Quello che gli ultimi dati possono comunicare alla Fed, tanto o poco che sia, è positivo. Su base mensile l’indice dei prezzi al consumo di ottobre si è confermato in aumento dello 0,4%, mentre l’inflazione di fondo è rallentata dallo 0,6 allo 0,3%. In quest’ultima componente è diminuito la dallo 0,8 allo 0,5% l’aumento mensile nei prezzi dei servizi, di particolare interesse per i decisori di politica monetaria. Nel frattempo, nello stesso mese i prezzi alla produzione, che tendono ad anticipare l’andamento di quelli al consumo, sono aumentati dello 0,2% contro lo 0,4% atteso, con il primo ribasso nei prezzi dei servizi dal novembre 2020 (-0,1%).
Segnali positivi, ma l’inversione di tendenza è improbabile per ora
“L’ultimo Cpi report ha innalzato notevolmente le probabilità che l’aumento dei tassi, per la riunione di dicembre, sia di soli 50 punti base. Al contempo, le probabilità che il tasso terminale sia nel range 4,75% – 5,25%, al 23 giugno 2023, è oggi pari al 76%”, ha commentato a We Wealth il fondatore di DLD Capital Scf, Edoardo Fusco Femiano, “è difficile dire se sia sufficiente ma oggi le aspettative degli investitori sono piuttosto ben agganciate su questi livelli. Il mercato obbligazionario sta rimbalzando, anche se in maniera più contenuta rispetto all’azionario, e questo è il segnale più incoraggiante, in quanto la stabilizzazione dei rendimenti obbligazionari è fondamentale anche per l’equity”.

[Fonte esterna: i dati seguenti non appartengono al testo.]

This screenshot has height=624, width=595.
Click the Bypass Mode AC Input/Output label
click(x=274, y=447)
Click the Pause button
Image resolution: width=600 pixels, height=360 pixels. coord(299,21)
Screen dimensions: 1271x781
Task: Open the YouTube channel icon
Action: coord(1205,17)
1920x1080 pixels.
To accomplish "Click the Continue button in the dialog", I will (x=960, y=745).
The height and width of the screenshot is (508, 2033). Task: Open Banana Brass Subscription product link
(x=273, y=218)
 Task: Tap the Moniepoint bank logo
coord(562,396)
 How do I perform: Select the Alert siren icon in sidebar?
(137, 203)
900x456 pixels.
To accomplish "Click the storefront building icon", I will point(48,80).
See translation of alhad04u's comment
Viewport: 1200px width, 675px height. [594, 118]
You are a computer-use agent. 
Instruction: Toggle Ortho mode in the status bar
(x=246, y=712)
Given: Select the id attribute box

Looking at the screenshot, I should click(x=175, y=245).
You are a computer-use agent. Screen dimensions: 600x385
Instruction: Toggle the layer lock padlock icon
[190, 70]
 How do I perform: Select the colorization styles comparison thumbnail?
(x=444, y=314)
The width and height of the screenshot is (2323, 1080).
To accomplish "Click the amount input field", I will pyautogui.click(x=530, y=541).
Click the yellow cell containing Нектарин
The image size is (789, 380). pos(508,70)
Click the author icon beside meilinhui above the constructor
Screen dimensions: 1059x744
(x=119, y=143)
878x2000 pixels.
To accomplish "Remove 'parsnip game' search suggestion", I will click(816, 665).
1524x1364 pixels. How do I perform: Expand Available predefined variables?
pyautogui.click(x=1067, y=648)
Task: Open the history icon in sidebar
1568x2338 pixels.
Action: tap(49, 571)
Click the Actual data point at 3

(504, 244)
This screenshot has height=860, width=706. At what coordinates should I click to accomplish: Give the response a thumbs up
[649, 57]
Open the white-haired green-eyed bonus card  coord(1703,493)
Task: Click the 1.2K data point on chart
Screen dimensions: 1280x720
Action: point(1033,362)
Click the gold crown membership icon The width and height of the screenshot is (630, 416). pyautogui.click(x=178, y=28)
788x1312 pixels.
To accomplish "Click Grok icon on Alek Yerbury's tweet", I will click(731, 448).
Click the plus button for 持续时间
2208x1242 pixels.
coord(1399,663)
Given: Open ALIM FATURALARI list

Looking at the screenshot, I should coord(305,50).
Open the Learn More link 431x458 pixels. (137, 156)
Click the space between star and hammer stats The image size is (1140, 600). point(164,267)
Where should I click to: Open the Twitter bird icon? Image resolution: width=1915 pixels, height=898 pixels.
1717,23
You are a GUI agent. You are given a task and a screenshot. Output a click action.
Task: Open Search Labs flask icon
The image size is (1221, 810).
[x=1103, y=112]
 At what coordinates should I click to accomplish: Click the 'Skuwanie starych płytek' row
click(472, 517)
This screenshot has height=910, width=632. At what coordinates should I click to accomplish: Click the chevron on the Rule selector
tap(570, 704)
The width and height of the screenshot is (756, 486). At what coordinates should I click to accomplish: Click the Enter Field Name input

Con una domanda ancora sostenuta e un indice Empire State che ha dato inaspettati segnali positivi sul fronte manifatturiero viene da domandarsi se le chance di un atterraggio morbido dell’economia americana non siano effettivamente aumentate.
“In questi giorni hanno parlato Mester, Bostic e George e, nonostante i toni molto hawkish, le loro parole non hanno frenato il rimbalzo del mercato azionario. In particolare, Hester George (Fed Kansas City) ha chiaramente affermato che solo una recessione può porre un freno all’inflazione. Questa visione non si sposa con l’idea di un soft landing che, al momento, resta l’ipotesi più realistica”, ha affermato Fusco Femiano, “i riflessi sul mercato azionario sono tutti da valutare: il rimbalzo di questo mese, dal minimo del 12 ottobre scorso, è stato guidato dal comparto Value e, nello specifico, da finanziari, industriali e beni di consumo”.
Ci sono dunque i segni di un’inversione di tendenza? “Su questo sono diversi elementi che spingono alla cautela” ha risposto il consulente: “1) l’S&P500 oggi scambia intorno a circa 18 volte gli utili attesi per il 2023, un livello certamente non economico 2) Non c’è mai stato un bear market che abbia avuto il suo minimo prima di una recessione 3) Negli Stati Uniti, in tutti gli anni in cui l’inflazione si è assestata su livelli superiori al 5%, si è verificata una recessione. Chiaramente siamo in un anno complesso e nel quale la statistica non è stata di grande aiuto, ma è necessario porsi degli interrogativi rispetto alle opportunità che il mercato offrirà nei prossimi mesi”.